Warganet ikut berkomentar. “Kecut! Negara sebesar ini geger soal keaslian ijazah presiden. Sudah begitu tidak kunjung selesai,” katanya.

Ahmadie Thaha pengasuh Ma’had Tadabbur al-Qur’an dalam kolomnya yang dikirim ke redaksi duta.co juga mengaku heran dengan kejadian ini. Tapi? “Ambil saja hikmah di balik kasus (ijazah Jokowi) ini. Negara yang masih bisa ribut tentang ijazah adalah negara yang masih ingin bermoral. Bandingkan dengan negara yang bahkan sudah tidak peduli siapa yang memimpin, asal nasi goreng tetap tersedia,” tulisanya.

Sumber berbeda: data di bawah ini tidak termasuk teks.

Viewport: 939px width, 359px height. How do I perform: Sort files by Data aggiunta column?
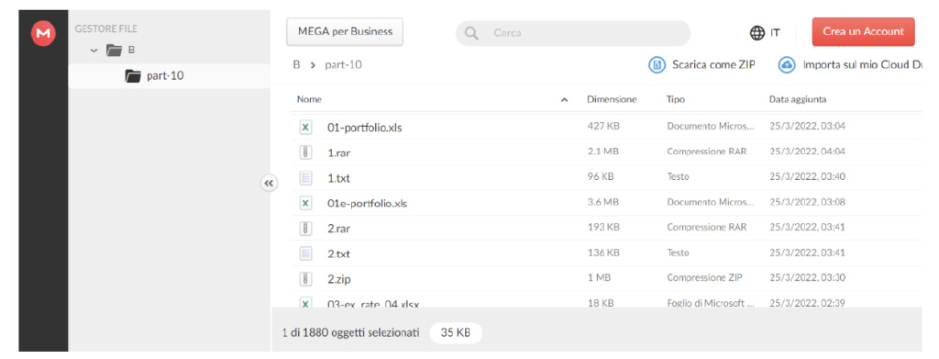coord(798,99)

Ia juga heran, bagaimana jutaan orang heboh oleh satu lembara ijazah. “Bayangkan, sebuah negara besar dengan 270 juta penduduk, ribuan pulau, ratusan suku, beragam bahasa, geger dengan satu ijazah yang mencurigakan. Begitulah Indonesia hari ini: hampir kehabisan energi nasionalnya demi membuktikan keaslian selembar kertas ukuran A4, yang konon milik mantan Presiden dua periode, Joko Widodo,” tegasnya.

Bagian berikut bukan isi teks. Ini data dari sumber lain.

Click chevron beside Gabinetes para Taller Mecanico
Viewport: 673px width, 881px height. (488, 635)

Ijazah ini, katanya yang mestinya sederhana — dokumen sakral untuk tiap warga negara dalam membuktikan dirinya “pernah sekolah”—  kini telah berubah menjadi jimat politik, artefak investigasi, bahkan bahan bakar nasionalisme baru: berbagai demo, tuntutan di sidang pengadilan, dan investigasi forensik digital.

“Terakhir, Sentana Podcast memantik bara api itu kembali. Dengan membawa hasil analisis forensik wajah, mereka mengklaim ada ketidaksesuaian antara wajah di ijazah dengan wajah Pak Jokowi. Lantas, wajah yang dipasang, namanya siapa? Bukan Joko Widodo, melainkan Dumatno Budi Utomo, yang orangnya masih hidup,” tulisnya heran.

Cak AT juga mengutip pendapat Roy Suryo. Dalam analisis terbarunya, Roy menggunakan teknologi face comparison analysis berbasis kecerdasan buatan untuk mendeteksi ketidakcocokan visual. Ia memakai metode biometric facial recognition yang mengukur jarak antar titik-titik khas wajah (seperti sudut mata, posisi hidung, dan garis rahang) lalu membandingkannya dengan database citra wajah Jokowi di masa muda.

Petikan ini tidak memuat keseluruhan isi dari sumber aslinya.